Pulmonary edema is defined as a pathologic accumulation of fluid in the extravascular space of the lung.
The development of pulmonary edema is divided in cardiogenic and non-cardiogenic.
- Cardiogenic edema - due to elevated hydrostatic pressure in the pulmonary capillaries due to left sided congestive heart failure (e.g. dilated cardiomyopathy)
- Non-cardiogenic edema - due to upper airway obstruction e.g. laryngeal paralysis, strangulation, leptospirosis, acute respiratory distress syndrome, seizures, brain trauma, electrocution
Cardiogenic pulmonary edema and noncardiogenic pulmonary edema both cause interstitial edema, which is associated with perivascular and peribronchial expansion and increased lymphatic flow. Interstitial edema may progress into alveolar edema with alveolar flooding and secondary respiratory compromise.
Diagnosis is usually established from thoracic radiographs but brain natriuretic peptide concentration may help distinguish between cardiogenic and noncardiogenic cases.
The differentiation between cardiogenic versus non-cardiogenic genesis is not always straightforward, but most relevant, because treatment markedly differs between the two.
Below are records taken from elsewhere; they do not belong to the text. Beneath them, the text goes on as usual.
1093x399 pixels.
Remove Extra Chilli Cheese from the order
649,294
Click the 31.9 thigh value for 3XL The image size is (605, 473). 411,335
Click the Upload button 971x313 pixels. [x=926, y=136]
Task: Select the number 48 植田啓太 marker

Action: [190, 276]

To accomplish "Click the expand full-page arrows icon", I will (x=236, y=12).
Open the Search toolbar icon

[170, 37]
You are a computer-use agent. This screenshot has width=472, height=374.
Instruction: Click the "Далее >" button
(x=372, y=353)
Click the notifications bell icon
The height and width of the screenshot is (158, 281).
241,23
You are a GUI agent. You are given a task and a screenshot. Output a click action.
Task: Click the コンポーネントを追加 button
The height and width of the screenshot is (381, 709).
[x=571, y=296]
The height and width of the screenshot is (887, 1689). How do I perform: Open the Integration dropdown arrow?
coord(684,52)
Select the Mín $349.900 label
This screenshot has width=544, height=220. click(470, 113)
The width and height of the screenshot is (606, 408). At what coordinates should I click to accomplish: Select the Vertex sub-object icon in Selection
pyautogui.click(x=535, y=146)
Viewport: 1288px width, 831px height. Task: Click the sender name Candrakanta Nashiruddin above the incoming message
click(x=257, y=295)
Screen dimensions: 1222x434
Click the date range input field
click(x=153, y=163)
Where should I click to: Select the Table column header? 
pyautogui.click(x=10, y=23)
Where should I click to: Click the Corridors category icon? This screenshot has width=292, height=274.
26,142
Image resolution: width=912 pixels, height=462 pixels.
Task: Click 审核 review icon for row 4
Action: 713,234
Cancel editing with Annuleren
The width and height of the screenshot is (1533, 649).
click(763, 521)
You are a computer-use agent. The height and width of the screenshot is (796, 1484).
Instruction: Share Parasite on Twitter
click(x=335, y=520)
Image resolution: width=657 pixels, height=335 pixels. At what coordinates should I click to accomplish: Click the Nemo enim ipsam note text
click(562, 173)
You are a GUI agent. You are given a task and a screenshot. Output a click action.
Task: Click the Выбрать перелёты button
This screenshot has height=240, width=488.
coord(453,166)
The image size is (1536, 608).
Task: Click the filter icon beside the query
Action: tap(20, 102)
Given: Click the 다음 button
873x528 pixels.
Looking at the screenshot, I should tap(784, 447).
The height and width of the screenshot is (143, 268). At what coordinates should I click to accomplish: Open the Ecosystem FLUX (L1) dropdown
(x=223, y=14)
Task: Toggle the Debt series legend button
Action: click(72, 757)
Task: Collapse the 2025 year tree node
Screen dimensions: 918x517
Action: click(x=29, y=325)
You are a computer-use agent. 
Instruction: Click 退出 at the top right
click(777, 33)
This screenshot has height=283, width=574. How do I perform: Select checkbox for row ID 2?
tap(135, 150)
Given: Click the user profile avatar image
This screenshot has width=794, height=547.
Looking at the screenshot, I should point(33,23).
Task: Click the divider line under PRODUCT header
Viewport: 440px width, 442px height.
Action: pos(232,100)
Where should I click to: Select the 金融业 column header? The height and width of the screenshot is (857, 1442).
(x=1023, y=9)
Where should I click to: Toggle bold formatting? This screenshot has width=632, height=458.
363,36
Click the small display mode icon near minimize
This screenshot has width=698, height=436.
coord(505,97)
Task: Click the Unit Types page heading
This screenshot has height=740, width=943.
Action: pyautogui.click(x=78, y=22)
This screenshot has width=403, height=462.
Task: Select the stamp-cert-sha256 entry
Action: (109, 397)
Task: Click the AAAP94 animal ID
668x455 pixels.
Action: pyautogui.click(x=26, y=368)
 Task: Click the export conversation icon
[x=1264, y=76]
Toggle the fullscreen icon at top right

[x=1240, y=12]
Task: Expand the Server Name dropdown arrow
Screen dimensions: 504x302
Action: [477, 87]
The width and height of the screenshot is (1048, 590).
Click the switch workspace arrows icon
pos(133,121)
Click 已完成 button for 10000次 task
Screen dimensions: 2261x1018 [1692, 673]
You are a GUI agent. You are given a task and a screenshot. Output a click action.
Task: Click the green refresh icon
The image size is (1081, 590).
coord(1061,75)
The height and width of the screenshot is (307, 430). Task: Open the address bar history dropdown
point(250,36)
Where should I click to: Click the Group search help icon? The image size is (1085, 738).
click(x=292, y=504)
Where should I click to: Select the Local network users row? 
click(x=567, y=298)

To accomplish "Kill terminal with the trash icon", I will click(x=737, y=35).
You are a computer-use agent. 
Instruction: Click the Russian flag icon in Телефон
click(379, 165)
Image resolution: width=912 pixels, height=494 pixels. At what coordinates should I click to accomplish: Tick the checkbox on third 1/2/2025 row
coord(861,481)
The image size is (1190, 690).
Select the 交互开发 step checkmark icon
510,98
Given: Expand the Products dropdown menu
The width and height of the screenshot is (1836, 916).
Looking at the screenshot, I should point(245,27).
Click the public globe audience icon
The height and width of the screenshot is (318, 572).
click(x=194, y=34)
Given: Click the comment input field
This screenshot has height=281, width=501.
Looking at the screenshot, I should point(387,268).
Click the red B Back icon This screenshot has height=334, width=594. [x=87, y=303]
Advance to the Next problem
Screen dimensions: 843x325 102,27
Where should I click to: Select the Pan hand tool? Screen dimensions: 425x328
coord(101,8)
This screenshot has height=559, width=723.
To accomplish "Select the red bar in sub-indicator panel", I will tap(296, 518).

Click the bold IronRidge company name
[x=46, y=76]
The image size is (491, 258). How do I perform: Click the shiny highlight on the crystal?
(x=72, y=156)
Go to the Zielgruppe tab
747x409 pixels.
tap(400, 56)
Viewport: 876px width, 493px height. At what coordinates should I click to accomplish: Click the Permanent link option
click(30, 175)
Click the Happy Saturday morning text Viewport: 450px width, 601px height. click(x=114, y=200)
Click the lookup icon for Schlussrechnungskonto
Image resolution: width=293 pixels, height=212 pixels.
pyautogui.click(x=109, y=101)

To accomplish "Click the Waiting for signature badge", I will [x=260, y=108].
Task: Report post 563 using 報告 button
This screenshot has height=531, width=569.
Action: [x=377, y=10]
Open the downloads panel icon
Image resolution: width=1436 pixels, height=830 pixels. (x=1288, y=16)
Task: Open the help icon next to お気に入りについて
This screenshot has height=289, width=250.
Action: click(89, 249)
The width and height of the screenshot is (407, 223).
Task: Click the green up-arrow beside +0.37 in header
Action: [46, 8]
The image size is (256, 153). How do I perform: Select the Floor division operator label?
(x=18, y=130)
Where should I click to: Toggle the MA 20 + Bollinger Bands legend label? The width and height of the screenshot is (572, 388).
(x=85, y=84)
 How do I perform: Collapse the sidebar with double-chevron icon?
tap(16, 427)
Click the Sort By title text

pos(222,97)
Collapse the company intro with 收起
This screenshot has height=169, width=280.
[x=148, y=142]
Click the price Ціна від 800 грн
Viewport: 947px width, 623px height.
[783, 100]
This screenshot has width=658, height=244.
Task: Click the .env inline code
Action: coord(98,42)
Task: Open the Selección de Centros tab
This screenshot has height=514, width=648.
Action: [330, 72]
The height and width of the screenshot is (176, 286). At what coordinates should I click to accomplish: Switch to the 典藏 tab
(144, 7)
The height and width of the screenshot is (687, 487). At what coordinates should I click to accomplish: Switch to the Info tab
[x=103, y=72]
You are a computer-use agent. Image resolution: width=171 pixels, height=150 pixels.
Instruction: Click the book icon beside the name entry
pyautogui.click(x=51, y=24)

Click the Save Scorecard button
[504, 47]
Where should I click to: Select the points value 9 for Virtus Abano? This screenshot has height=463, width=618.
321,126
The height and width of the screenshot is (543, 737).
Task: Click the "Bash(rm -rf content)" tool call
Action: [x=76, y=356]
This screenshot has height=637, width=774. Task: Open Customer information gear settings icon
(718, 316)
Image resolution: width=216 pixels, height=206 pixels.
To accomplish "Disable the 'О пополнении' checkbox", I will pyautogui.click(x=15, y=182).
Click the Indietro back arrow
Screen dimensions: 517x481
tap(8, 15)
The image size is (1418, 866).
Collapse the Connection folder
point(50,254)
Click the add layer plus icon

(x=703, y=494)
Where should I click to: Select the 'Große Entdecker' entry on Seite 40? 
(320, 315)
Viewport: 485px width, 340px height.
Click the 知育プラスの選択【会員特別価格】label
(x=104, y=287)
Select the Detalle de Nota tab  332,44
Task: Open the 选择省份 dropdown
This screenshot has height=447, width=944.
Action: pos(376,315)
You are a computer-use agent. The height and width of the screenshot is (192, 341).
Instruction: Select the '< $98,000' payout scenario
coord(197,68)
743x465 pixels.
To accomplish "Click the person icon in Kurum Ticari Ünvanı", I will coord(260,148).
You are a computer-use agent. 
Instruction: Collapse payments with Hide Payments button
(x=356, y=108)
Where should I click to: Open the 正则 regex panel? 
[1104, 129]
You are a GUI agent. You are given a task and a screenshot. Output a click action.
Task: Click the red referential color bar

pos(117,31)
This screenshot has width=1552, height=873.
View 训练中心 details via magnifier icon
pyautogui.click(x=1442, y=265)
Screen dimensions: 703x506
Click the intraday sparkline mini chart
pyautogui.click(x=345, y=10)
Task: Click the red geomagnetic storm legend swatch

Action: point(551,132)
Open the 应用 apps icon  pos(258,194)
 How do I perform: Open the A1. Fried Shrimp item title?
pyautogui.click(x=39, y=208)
Of further importance is the identification of the specific underlying cause in non-cardiogenic edema, not only for therapeutic but particularly for prognostic reasons. Depending on the cause the prognosis ranges from very poor to good chance of complete recovery.
Treatment for noncardiogenic pulmonary edema is mainly supportive, with oxygen therapy and diuretics.